Technology and support from NCBI make all the difference to 12-year-old Offaly girl

World Sight Day is this Thursday and to mark the day NCBI are launching a bursary.

Damian Moran

Reporter:

Damian Moran

Email:

damian@offalyexpress.ie

Birr's Leanne Toner

Birr's Leanne Toner

When Edel Kealy’s daughter Leanne was born 12 years ago, what should have been a purely joyous occasion for the Birr family was tinged with anxiety and confusion.

Leanne was born with albinism, leaving her with very little vision, and Edel was unsure of what lay ahead for her child or where to turn for help and information.

“Really when somebody is given a life changing and hugely impactful diagnosis for their new born baby there should be intensive counselling at best and information at least. I was given nothing; I had to find everything out for myself. It was a massive shock; it took me almost a year to get over it if I am honest,” explains Edel, from Birr.

Edel and Leanne found practical and emotional support from the National Council for the Blind of Ireland (NCBI). NCBI is Ireland’s national charity working for the rising number of people affected by sight loss. Its practical and emotional advice and supports help 8,000 people and their families face their futures with confidence every year and the charity works with 2,000 children nationwide.

There are 911 people with serious sight loss in Offaly, according to Census 2011 figures, with figures from Census 2016 due out next month. Services offered by NCBI include rehabilitation training, independent living skills, mobility training, low vision solutions, IT training, guidance in choosing a range of assistive technology, employment advice and counselling. The majority of people using NCBI’s services have some level of vision.

With sight loss on the increase as our population ages, the charity is keen to create awareness around the help that is out there for people who may be struggling, particularly around World Sight Day, Thursday 12th October. This is a call that Edel echoes, as she struggled to find information on supports and services in the early days.

“We were given no guidance at all after Leanne’s diagnosis and I really needed reassurance that everything was going to be ok. I needed information and I needed somebody to give me all that in a calm manner. NCBI did all that and more. I wanted the best for my little girl and it was like NCBI were our champions.”

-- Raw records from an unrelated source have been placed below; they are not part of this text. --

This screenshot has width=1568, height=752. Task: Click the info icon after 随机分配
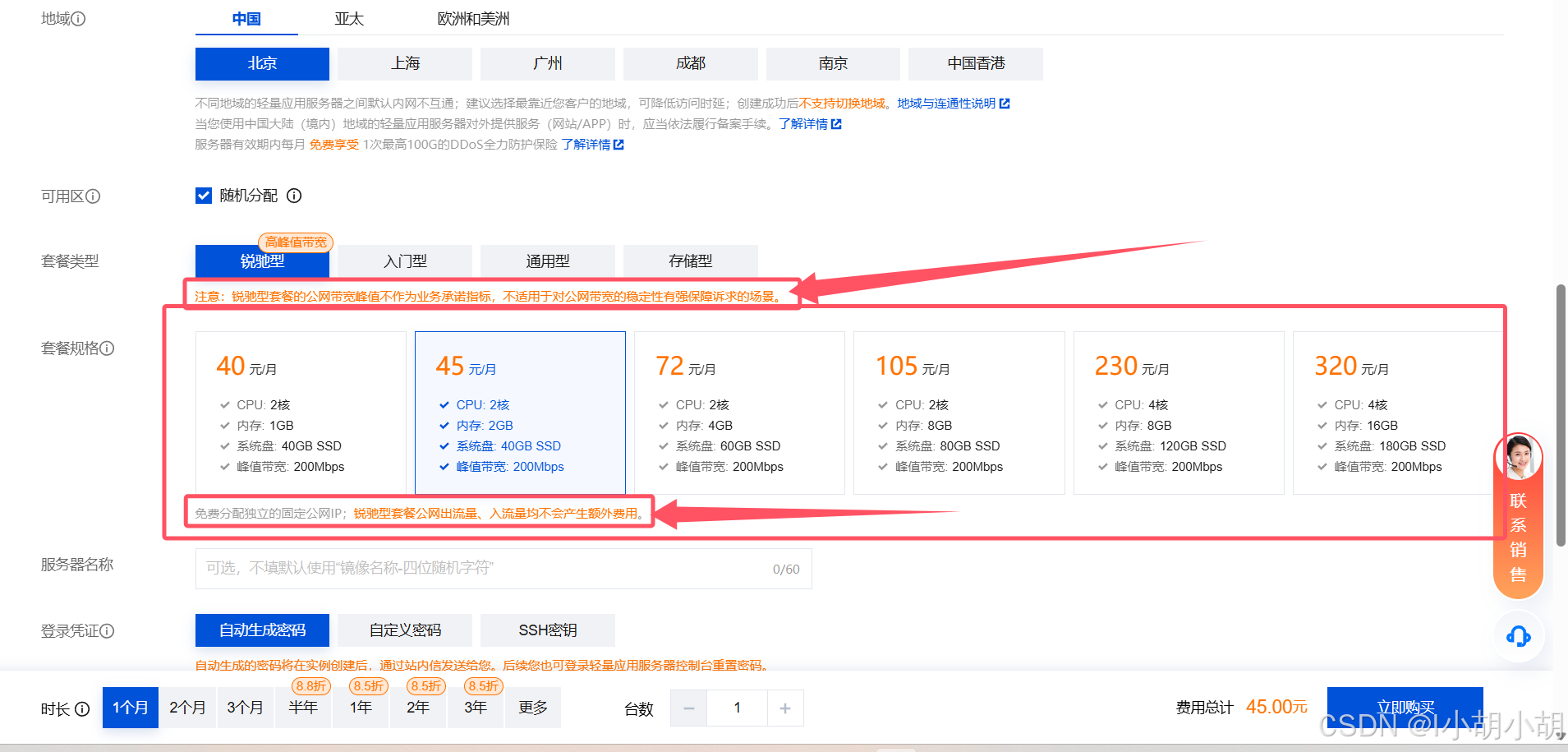pyautogui.click(x=294, y=196)
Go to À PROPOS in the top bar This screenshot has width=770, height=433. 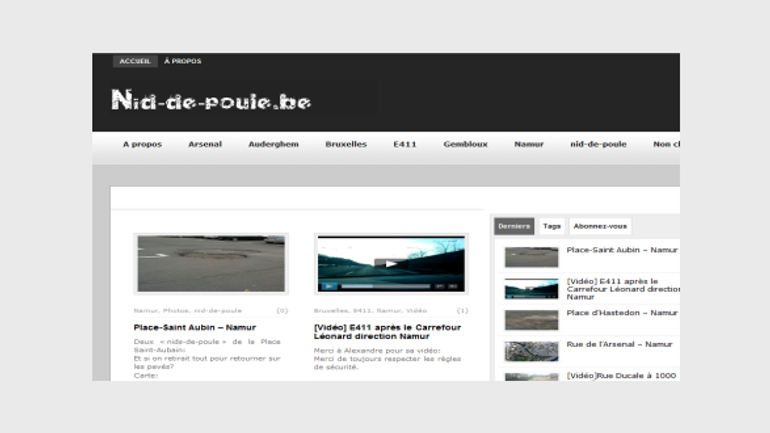[x=182, y=61]
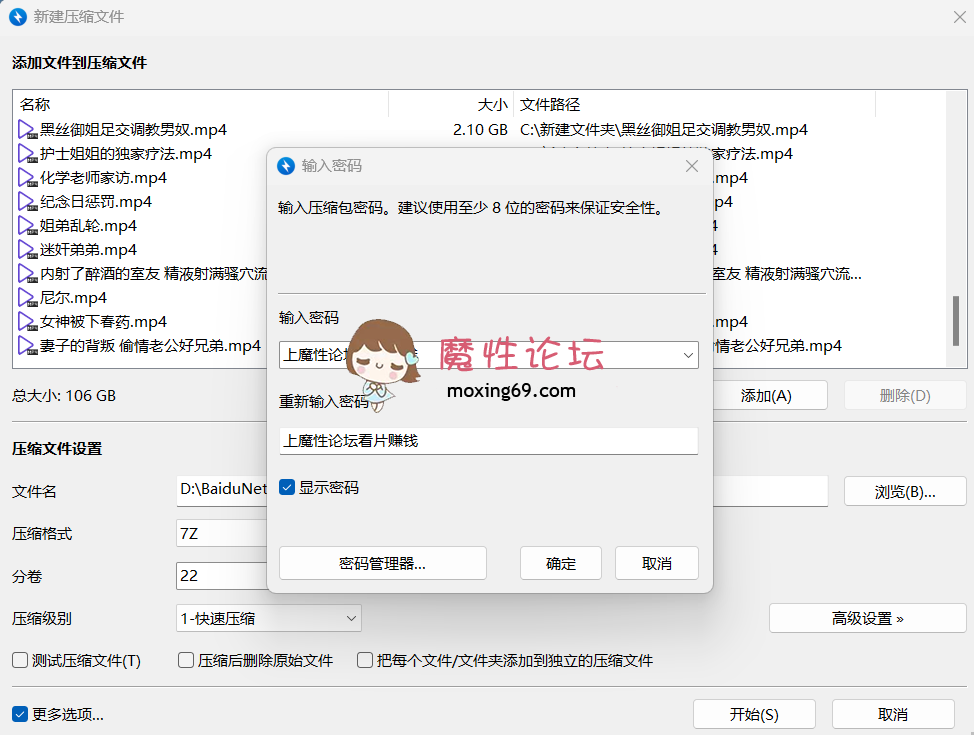
Task: Click the first file's video icon in the list
Action: pyautogui.click(x=27, y=129)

The Kealys found their way and Leanne is now a thriving 12 year old, who will start secondary school in 2018. Like all children her age, technology is vitally important and for Leanne, it takes on a new level of importance, as she relies on it for her schoolwork. Technology has made a huge difference to the lives of people who are blind or vision impaired. More and more, mainstream technology is becoming accessible to people with sight loss, such as smartphones, which have built in accessibility features that can be switched on or off so the same phone can be used by someone with sight loss and someone with full sight.

Leanne uses an iPad in school but is also learning Braille and in fact, Braille and technology work hand in hand, with the development of digital Braille devices, which allow users to both type notes in Braille, email them and get online, as well as reading back notes or emails in Braille, as the dots are raised up on the device. It is advances like this that will make all the difference to children like Leanne when it comes to third level education and employment opportunities.

“Technology is vital and really gives options to people with visual impairments,” says Edel. “Leanne uses an iPad in school, as well as magnifiers to help her read standard print. She is learning Braille as well and finds it very relaxing; she says it helps to rest her eyes after looking at the iPad all day.”

Like any parent, Edel wants a bright future for Leanne and she is certainly on the way to achieving that. “Leanne is so independent and that is what I want for her - independence and happiness. I am going to push her to the last, to make sure that she gets the very best out of life. Working with NCBI has given Leanne self-confidence and that’s invaluable. Leanne has less than 10% vision but she absolutely makes the most of what she has.” 

World Sight Day is this Thursday October 12, and to mark the day NCBI are launching a bursary. The NCBI bursary will provide financial aid to students who are visually impaired going into third level education every year.